Limits of endoscopic visualization and instrumentation in the frontal sinus
Dr Han is on the Speaker's Bureau for Sanofi-Aventis and Pfizer and is the recipient of a research grant from General Electric.
Support for this study has been provided by a grant from General Electric.
Presented at Annual Meeting of the American Academy of Otolaryngology–Head and Neck Surgery in Los Angeles, September 2005.
Endoscopic limitations in the frontal sinus are poorly defined. We set out to define these limits.
Fifteen cadaveric heads underwent endoscopic frontal sinusotomies (Draf IIA, IIB, III). Areas of frontal sinus openings were calculated. Coordinates of the most distant points for instrumentation, visualization, and instrumentation with visualization in the frontal sinus were identified with the use of image guidance.

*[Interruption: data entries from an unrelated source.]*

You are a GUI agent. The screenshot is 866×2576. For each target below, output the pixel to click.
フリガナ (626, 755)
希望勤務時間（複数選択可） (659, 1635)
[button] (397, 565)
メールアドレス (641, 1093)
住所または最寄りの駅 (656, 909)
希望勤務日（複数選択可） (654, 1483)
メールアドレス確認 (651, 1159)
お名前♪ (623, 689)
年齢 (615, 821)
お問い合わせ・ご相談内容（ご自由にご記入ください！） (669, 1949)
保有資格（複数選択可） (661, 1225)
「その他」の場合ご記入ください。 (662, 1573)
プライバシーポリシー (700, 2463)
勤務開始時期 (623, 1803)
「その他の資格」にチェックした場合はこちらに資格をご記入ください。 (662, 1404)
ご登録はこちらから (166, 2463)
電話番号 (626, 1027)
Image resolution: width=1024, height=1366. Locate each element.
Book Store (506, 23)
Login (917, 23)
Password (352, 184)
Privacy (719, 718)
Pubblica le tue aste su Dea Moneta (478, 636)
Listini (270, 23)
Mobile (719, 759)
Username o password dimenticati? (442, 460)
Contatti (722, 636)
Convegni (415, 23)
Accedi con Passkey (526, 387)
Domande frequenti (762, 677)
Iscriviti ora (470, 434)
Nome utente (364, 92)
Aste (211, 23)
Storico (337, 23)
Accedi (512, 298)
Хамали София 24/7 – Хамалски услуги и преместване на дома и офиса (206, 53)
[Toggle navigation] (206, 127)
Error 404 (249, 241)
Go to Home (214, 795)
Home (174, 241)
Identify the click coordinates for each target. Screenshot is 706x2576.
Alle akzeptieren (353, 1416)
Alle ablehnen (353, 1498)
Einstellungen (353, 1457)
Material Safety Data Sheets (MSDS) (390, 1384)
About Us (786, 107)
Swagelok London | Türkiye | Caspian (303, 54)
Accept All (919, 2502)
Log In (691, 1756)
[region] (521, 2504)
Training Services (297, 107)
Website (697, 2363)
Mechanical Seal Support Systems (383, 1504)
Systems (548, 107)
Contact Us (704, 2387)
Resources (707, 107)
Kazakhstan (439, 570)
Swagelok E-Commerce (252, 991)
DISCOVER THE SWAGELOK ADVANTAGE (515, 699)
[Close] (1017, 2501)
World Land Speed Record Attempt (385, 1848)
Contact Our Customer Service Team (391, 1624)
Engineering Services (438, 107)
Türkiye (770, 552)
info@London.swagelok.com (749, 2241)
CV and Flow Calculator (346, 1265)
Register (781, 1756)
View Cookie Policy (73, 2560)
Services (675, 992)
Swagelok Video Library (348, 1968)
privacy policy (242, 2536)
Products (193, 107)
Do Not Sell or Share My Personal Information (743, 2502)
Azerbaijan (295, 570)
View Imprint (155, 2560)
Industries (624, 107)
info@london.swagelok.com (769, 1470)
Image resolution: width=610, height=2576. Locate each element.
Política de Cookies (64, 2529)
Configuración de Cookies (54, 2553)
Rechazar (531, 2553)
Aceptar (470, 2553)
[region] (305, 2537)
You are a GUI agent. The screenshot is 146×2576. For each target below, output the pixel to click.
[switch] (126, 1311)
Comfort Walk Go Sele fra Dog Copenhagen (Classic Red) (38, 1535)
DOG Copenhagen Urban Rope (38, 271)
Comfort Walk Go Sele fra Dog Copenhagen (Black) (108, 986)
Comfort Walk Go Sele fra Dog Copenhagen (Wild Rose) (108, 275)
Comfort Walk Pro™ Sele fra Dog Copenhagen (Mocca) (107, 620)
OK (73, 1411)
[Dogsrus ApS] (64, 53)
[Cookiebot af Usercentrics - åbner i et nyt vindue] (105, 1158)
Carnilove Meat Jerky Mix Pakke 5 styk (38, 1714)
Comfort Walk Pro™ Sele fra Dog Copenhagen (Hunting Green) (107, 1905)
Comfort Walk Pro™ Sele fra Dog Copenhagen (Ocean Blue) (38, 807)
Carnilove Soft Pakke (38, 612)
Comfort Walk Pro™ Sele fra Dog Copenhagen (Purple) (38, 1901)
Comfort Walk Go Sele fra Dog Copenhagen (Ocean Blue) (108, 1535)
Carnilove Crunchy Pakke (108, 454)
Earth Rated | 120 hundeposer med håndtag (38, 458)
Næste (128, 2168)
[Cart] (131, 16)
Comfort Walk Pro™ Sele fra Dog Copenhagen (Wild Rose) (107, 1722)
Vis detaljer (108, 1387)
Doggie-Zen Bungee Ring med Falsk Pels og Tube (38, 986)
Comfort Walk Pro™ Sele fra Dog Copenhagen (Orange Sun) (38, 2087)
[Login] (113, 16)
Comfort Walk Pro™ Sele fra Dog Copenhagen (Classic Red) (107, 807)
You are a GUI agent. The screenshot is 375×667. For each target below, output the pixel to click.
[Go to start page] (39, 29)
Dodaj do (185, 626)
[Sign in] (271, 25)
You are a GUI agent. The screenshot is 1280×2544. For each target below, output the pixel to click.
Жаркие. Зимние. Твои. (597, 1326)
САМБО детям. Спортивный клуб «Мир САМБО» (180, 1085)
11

Twenty-eight frontal sinuses were evaluated. The mean sinus opening areas were 47.5 mm2, 105.1 mm2, and 246.4 mm2 for Draf IIA, IIB, and III. Visualization exceeds instrumentation and visualized reach (P < 0.05) regardless of different frontal sinusotomies. Anterior and lateral instrumentation and visualized reach increase as the frontal sinus opening increases (P < 0.05). For lateral visualization, Draf III > IIB > IIA (P < 0.04). There is no statistical difference for superior visualization, instrumentation, and visualized reach among various sinusotomies (P > 0.05).
Endoscopic visualization exceeds instrumentation and instrumentation exceeds visualized reach. Enlarging frontal sinus opening area increases instrumentation and visualization.